As the first act of its kind to record at Dub Narcotic studio, an Olympia institution, icu found that the tools at hand were more lo-fi than high-tech. For that reason, Oiwa says, "we really didn't do it in an electronic way, in the sense that we didn't use a computer and we didn't use a sequencer. We recorded everything pretty much the way we record punk rock. It's the same deal, except that instead of a drum kit, we use a drum machine. But we all play the instruments and mike the amp. So it wasn't like how most electronic music is made, which is a guy sitting at a computer and he takes the soundboard and just places it on the screen with a sixteen-track chart so that everything is right on time."

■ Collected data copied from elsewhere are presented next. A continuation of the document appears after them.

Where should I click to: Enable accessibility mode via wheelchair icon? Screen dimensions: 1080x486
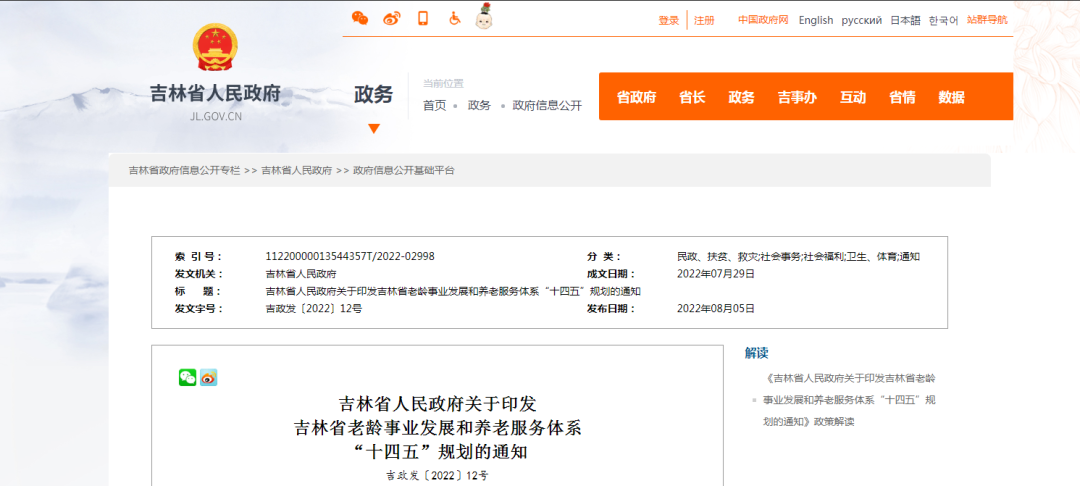coord(453,19)
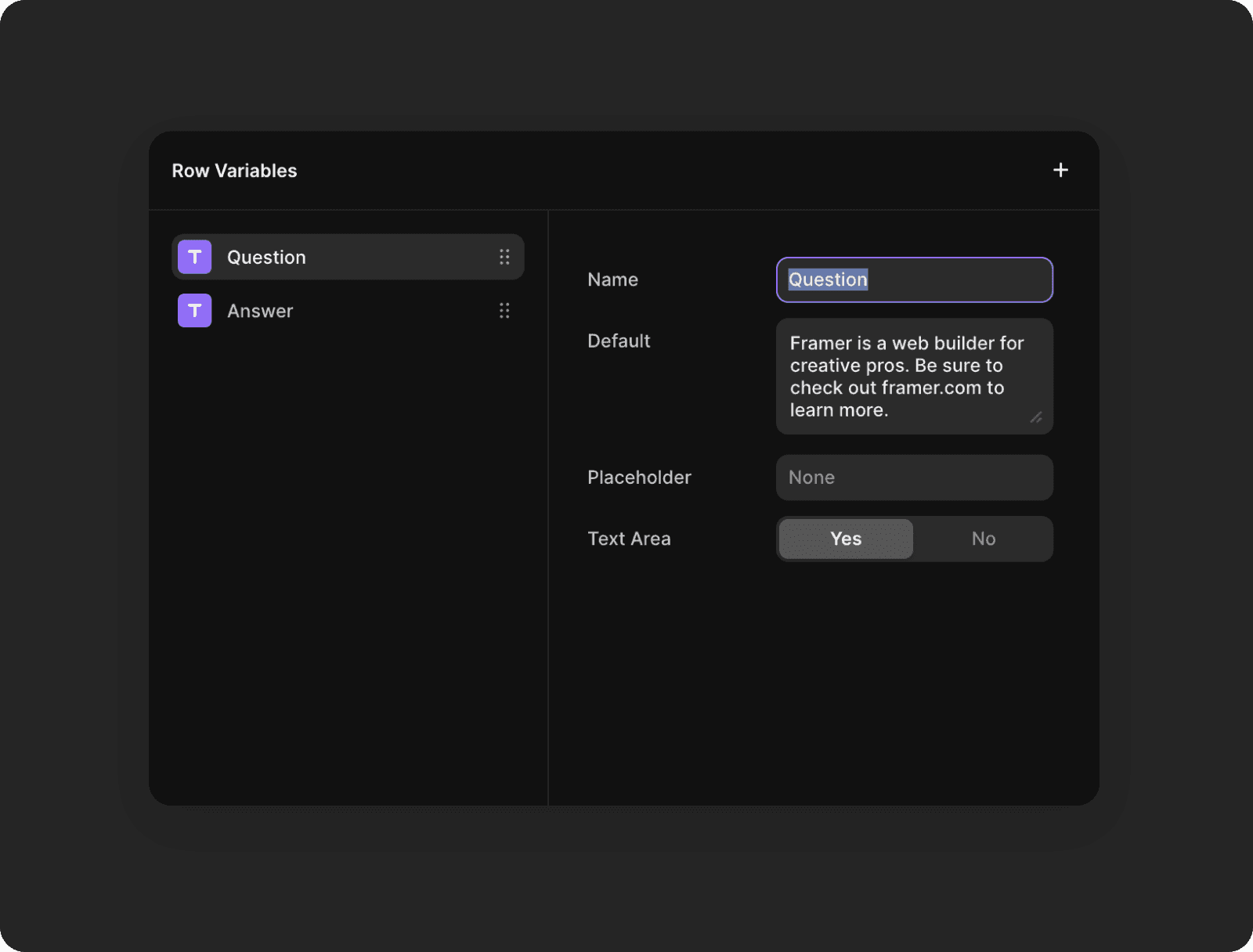Click the Row Variables heading

point(234,171)
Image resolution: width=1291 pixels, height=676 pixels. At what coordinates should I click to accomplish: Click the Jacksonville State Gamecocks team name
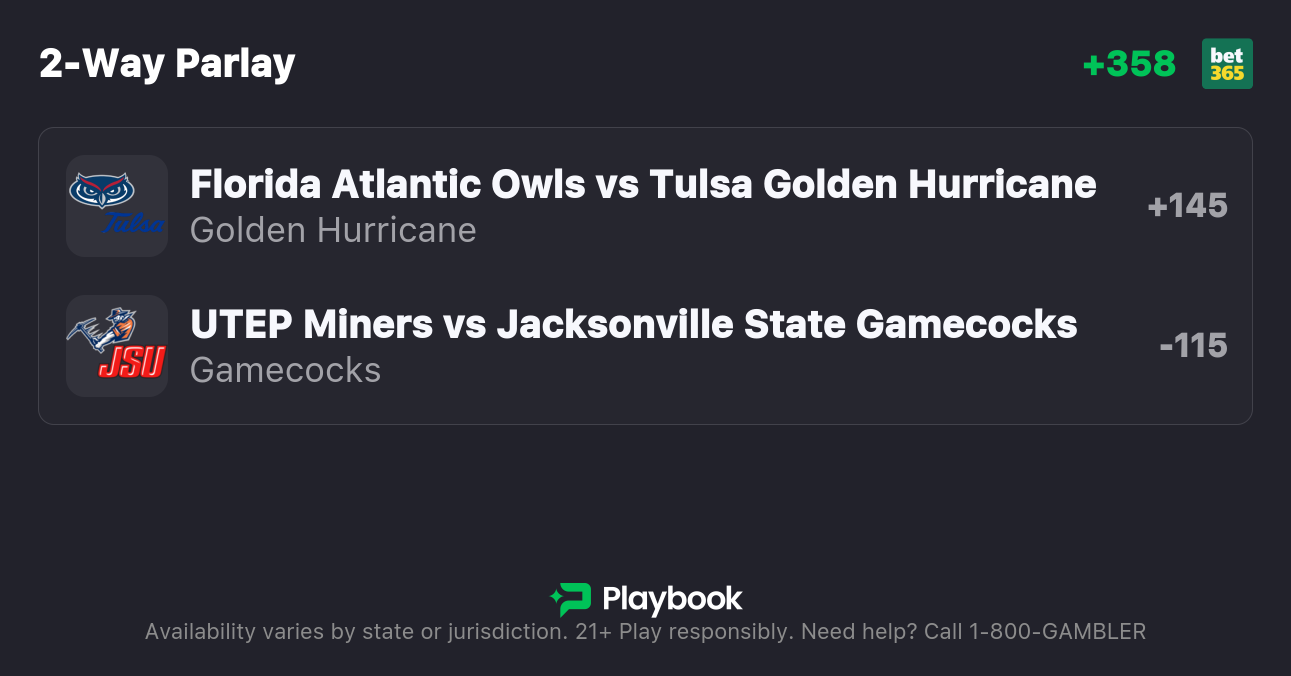pos(786,324)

That was fine by Oiwa, who eschews digital sound even as he works in a genre that's identified with it. On the slinky, shuffling "Fortune Cookie," for instance, the band intermingles Oiwa's live theremin riffing with a faraway flute strain borrowed from an obscure Japanese record. According to Oiwa, "We didn't sample; we just used the record." He pauses. "Well, I guess you could say it's sampled, but we didn't put it in a sampler. We do have a cheap, simple sampler, but we try to avoid using it as much as possible, because putting it into a sampler means converting the signal from analog to digital and then back to analog. It's the same thing as the sound difference between CD and record. And we are vinyl people. It's a very subtle difference, but you know how some people really care about vinyl? We are like that. All of our recordings we've done to analog tape.

"Basically, all the equipment we use for recording is from the Sixties," he continues. "The soundboard Calvin has, the microphone--everything he has at Dub Narcotic is from the Sixties. It was kind of funny, how we are trying to make this Nineties music using all this Sixties equipment. We kind of liked that."

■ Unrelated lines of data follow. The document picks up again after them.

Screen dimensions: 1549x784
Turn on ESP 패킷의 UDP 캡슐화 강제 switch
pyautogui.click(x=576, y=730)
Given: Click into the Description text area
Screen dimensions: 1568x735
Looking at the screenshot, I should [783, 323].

The decision to utilize aged gear both in the studio and in concert was inspired by a combination of punk ethics and slender means. "There's so many people around in the electronic-music world--great musicians, sort of bedroom recorders, with thousands of dollars' worth of equipment and computers, making great music," Oiwa remarks. "We have nothing against that, but obviously, we didn't have that much money. Besides, playing live is what we're all about."

The stage is where icu got its start. Before he obtained a beatbox, Oiwa spent his time waving his hands in front of a crude, Japanese-made theremin in a two-person act called the Rockmores, whose moniker pays tribute to Clara Rockmore, the virtuoso apprentice of the contraption's inventor and namesake, Leon Theremin. The duo reached the summit of its success when Theremin, a documentary film about the man who created the device, hit town. Oiwa and his partner played their theremins in advance of the first screening at an Olympia theater, and although Oiwa enjoyed the gig, he concedes that "back then, we weren't really able to play. We just sort of made noises."

The concept that became icu took shape a short time later, when Oiwa attended a party at which a band known as Giant Ant Farm was slated to play. "I had this idea," he remembers. "I had this mixing board, and I had just gotten a cheap sampler, and I said, 'What if I just put a beat in here and played guitar on top of it?' And I got my friend to play bass, so it was a big jamming session, and it was very well-received."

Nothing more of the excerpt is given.